FIVE THINGS YOU CAN’T RECOVER IN LIFE

Somewhere I came across a wise bit of advice in which I was reminded that there are five things we cannot recover once we’ve said or done any one of them. Once said, once done, there is no going back in time to undo what we would like to undue. It’s too late for that and all we can do is mourn our failing and rue our foolishness.

What are those five things? First, we cannot recover a stone after it is tossed. How often have we thrown stones at others believing, for instance, that they were guilty of something, and then learned to our embarrassment that they were innocent? We should never be the one to throw the first stone and, more often than not, should not throw any stones at all. For, if the truth were known, if stones were tossed only at the guilty, we would be feeling the pain of stones ourselves.

Secondly, we cannot recover a spoken word. Don’t we all know that! Who hasn’t open his or her mouth without first reflecting about what is going to come out of that mouth? We all also know that the old saying about sticks and stones hurting us but not words know that that is a lie. Words hurt and the hurt worse and longer than the pain any stone can inflict.
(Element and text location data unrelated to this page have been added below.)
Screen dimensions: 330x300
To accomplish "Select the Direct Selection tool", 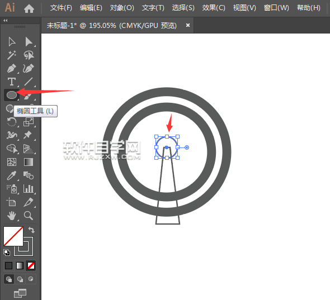I will click(x=29, y=42).
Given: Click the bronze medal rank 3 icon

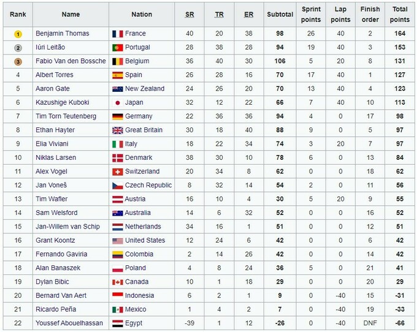Looking at the screenshot, I should point(18,61).
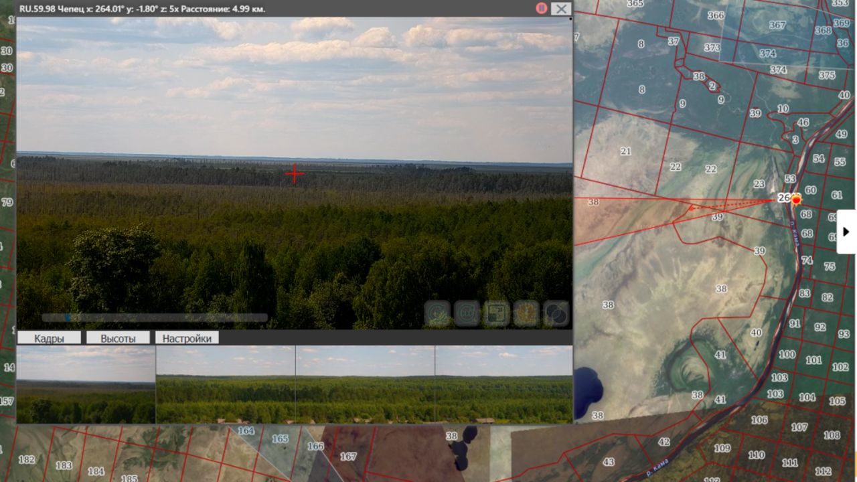Click forest parcel 21 on map
This screenshot has height=482, width=857.
[x=625, y=151]

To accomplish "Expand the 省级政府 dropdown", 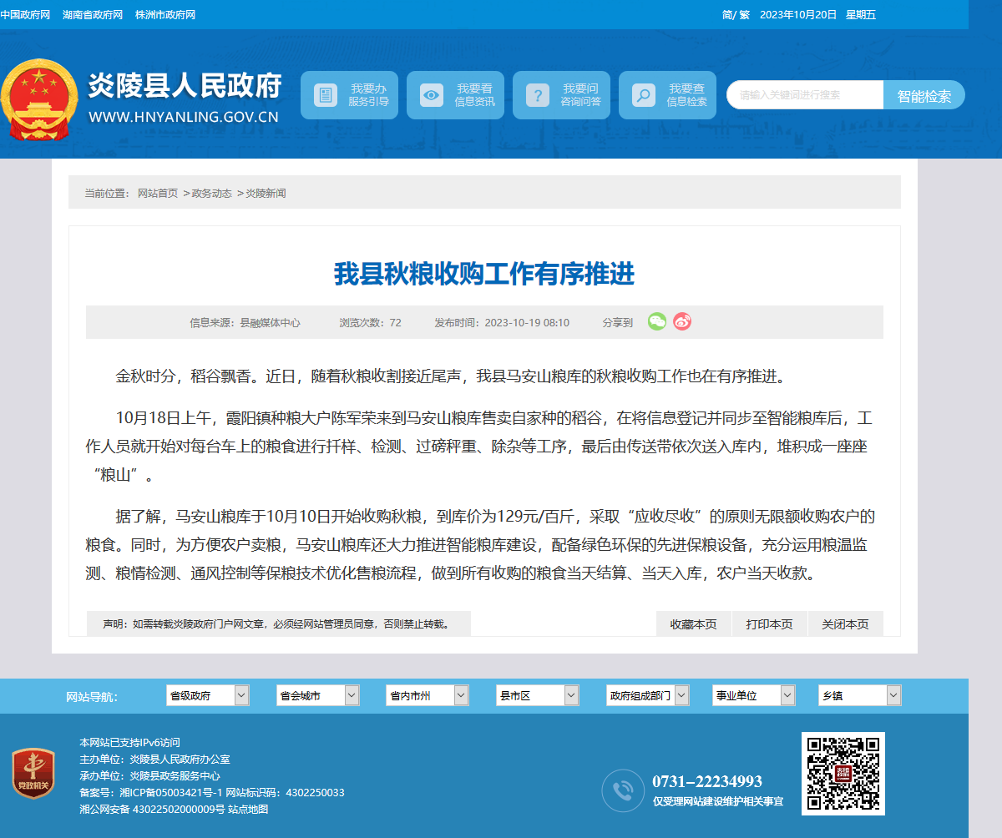I will click(208, 695).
Thirdly, once we’ve missed the boat, we’ve missed the boat. It’s not going to turn around and come back to pick us up. In other words, we cannot recover an occasion after it has passed. We know that and more often than not we have no one else to blame when we’ve known ahead of time that we were to be somewhere and simply, well, missed the boat.

Fourth, we cannot go back in time, recover time after it is gone. Yesterday is passed and in the past. If we waste the present, it is wasted. That does not mean that we have to be active every waking moment. What it does mean is that when we are given only so much time to do something and waste the time in between, we cannot ask that we be given more time. It is gone.

And finally, and perhaps most importantly, we cannot recover a person after he or she is gone. It’s too late to do what we knew we should have done but did not and now the person has died and we can’t say what we wanted to say. If we’ve thrown a stone we should not have, if we said something that hurt, if we missed an opportunity to be there in support, if we put off doing what we said we would do, if we’ve done any or all of that and the person has died, it’s now too late.

We only go around once. And we know that. So why do we think we will be given another opportunity to take back that stone or that word, to be where we should have been or do what we should have done? Sometimes that opportunity is given to us. But we should not expect it to happen nor should it have to happen.


If we would only be attentive to what we say and do, what things we are called upon to do and places where we should be and people we should see, we would save ourselves much grief. If only!